> What to do
Please reproduce each line of the data below exactly as shown.

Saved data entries
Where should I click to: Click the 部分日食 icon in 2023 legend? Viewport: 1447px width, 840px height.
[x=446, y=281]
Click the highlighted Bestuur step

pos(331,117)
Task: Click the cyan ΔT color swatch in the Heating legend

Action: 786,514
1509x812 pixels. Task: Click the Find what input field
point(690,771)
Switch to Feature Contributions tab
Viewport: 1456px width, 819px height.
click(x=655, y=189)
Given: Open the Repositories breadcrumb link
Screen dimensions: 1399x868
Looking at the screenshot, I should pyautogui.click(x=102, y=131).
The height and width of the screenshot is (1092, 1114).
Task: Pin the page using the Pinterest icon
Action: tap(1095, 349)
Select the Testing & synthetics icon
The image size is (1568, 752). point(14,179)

> Answer
Where should I click to: Click the 部分日食 icon in 2023 legend? Viewport: 1447px width, 840px height.
[x=446, y=281]
Click the highlighted Bestuur step

pos(331,117)
Task: Click the cyan ΔT color swatch in the Heating legend

Action: 786,514
1509x812 pixels. Task: Click the Find what input field
point(690,771)
Switch to Feature Contributions tab
Viewport: 1456px width, 819px height.
click(x=655, y=189)
Given: Open the Repositories breadcrumb link
Screen dimensions: 1399x868
Looking at the screenshot, I should pyautogui.click(x=102, y=131).
The height and width of the screenshot is (1092, 1114).
Task: Pin the page using the Pinterest icon
Action: tap(1095, 349)
Select the Testing & synthetics icon
The image size is (1568, 752). point(14,179)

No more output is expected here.